Bunny Reuben
Bunny Reuben was one of the great stars of Bollywood journalism. Devyani Chaubal was another. In this piece, we have both of them in featured roles, one as sutradhar, the other as actor, on Dilip Kumar’s great love affair.
In 1948 Dilip Kumar was to be crucified at the altar of an intense and excruciating love, maybe not the first love of his life, because intensely introverted and emotional young individuals like the Yusuf Khan he was then are perpetually in love—with love itself, as it were. And the first great love of his life, after he became a star, was his co-star in just four films—Nadiya Ke Paar (1948), Shaheed (1948), Shabnam (1949) and Arzoo (1950).
That co-star was Kamini Kaushal.
It was an intense, excruciatingly emotional—and hopeless—love from its very first pangs to its last dying embers, because Uma Sood [alias Kamini Kaushal—ed.] was already committed to a marriage with her [deceased] sister’s husband and there could be no ‘and-they-happily-ever-after’ end to this fairy tale.
According to Sitara Devi, Uma was the only woman Yusuf truly loved. He was a completely broken man when they parted.
Talking to Sushma Shelly (Super, July 1980), the late veteran producer–director P.N. Arora recounted: When Kamini Kaushal was working in my film Pugree … she was also doing Shaheed with Dilip Kumar. She was already a married woman. Her husband, Mr Sood, was a senior officer in Bombay Port Trust, and had been allotted a beautiful bungalow behind the Docks. Such marriages were an accepted thing in those days, as it was believed there could be no better stepmother than the mousi (maternal aunt) herself for the motherless children. Kamini Kaushal had earlier been working on the Delhi stage and had convinced her husband to let her join films.
Dilip Kumar visited her very often during the shooting of Pugree, but it was their personal affair and I didn’t think it my business to interfere. But one day, Kamini’s brother, a military man, strode on to the sets. He took out a pistol and threatened to shoot Kamini if she didn’t put a stop to her clandestine affair with Dilip Kumar.

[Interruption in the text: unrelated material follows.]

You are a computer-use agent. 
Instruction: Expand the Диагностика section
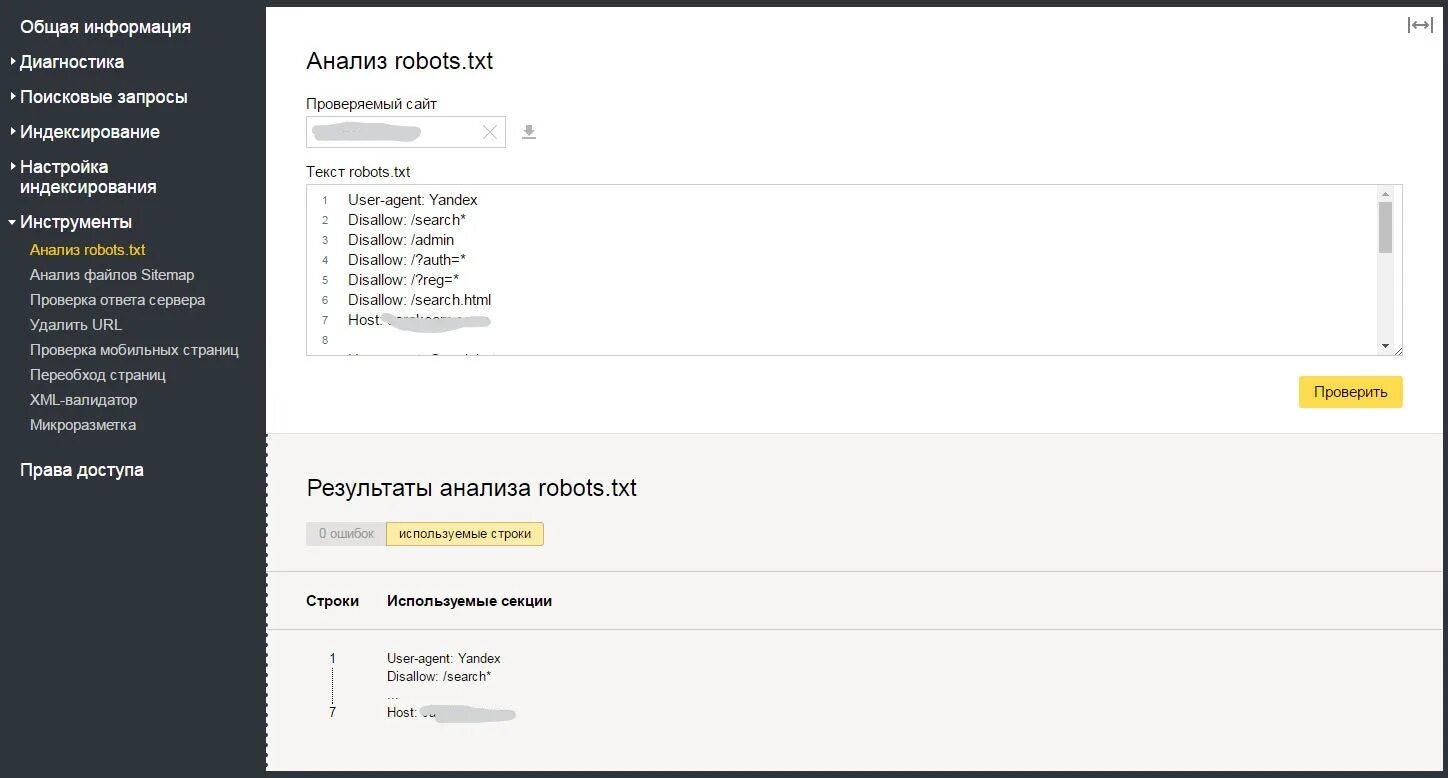pos(72,62)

It was then agreed that Kamini would be allowed to complete only the film on hand, and then no more new films for her. No more acting. Kamini, who suspected me to have tattled to her people, was annoyed with me, though I don’t know where she got that impression.

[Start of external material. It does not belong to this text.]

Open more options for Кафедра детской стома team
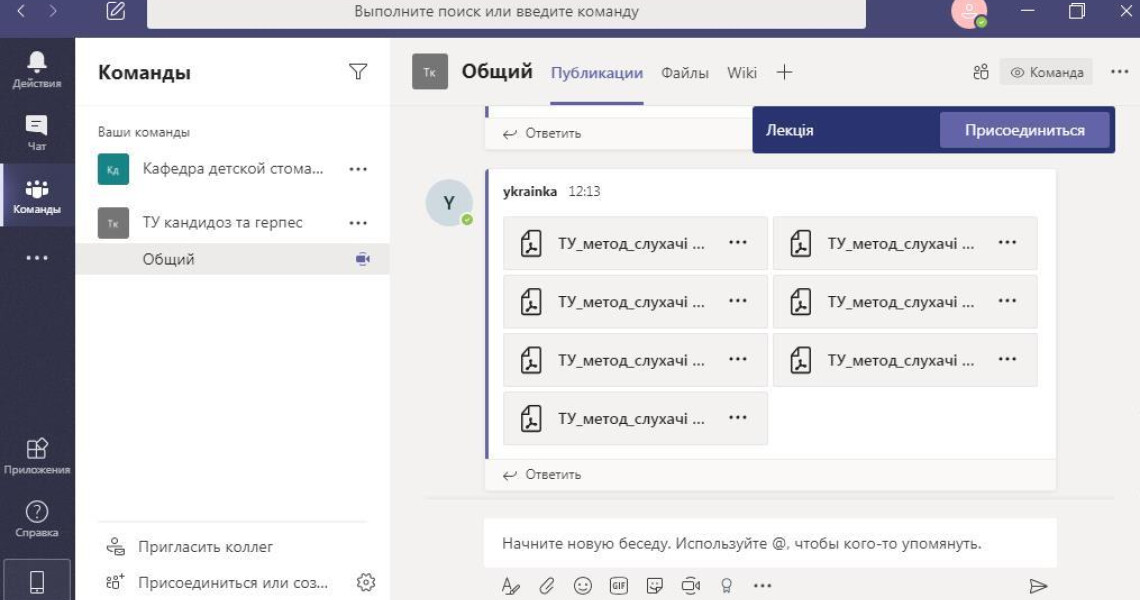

Anyway, since there was only about five to six days’ work left on Pugree, I didn’t have any problem. After that, we went our individual ways.
The Queen Bee of gossip columnists, Devyani Chaubal, narrated the entire story [of Dilip Kumar’s alleged adulterous affair with Asma in the early 1980s—ed.] in her own inimitable style. It’s a long story but it is interesting and worth repeating here.
Listen …
… So the curtain falls on the drama of the two begums. It all began when I went to Agra, for the outdoor shooting of Gulshan Rai’s Vidhaata in September last year. Just one look at Dilip Kumar and I knew that Dilip Sahab was in perfect condition, every mood and muscle under control.
When he settled to sit at our press table instead of at [his wife] Saira Banu’s side, I knew everything was right with Dilip; he was his witty pre-marriage self. But everything was wrong with his marriage …
Back in Bombay I kept bumping into people who consciously revealed the [details] of Dilip’s Marriage No. 2. When my magazine would not accept my story, I tried to seduce Ayub Sayed, editor of Current, into buying the story. After two nights and half a day, Ayub got seduced alright, but not sufficiently to buy the story or print it.
All the more since Dilip Kumar rang him early in the morning to say that my story was false and that Saira would commit suicide if it appeared, and not to print it …
So, I was on my way to the Mid-Day office to try Busybee, because he is always ready for quick seduction. Imagine my surprise when in a break in the traffic lights, the newspaper boy gave me a copy of Mid-Day which carried Dilip’s denial on the front page, complete with details like: ‘Some magazines (meaning us) are trying to increase their circulation by printing false stories.’
I left for Delhi, en route to Ajmer. It was in Delhi that Idris Dehlvi, editor of Shama-Sushma and also my rakhi brother, pestered me for the marriage story. So I sold the story to Idrisbhai. Idris-bhai bought me gold earrings as part payment.
After the story appeared he sent me a four-figure cheque.
Excerpted from Dilip Kumar: The Star Legend of Indian Cinema.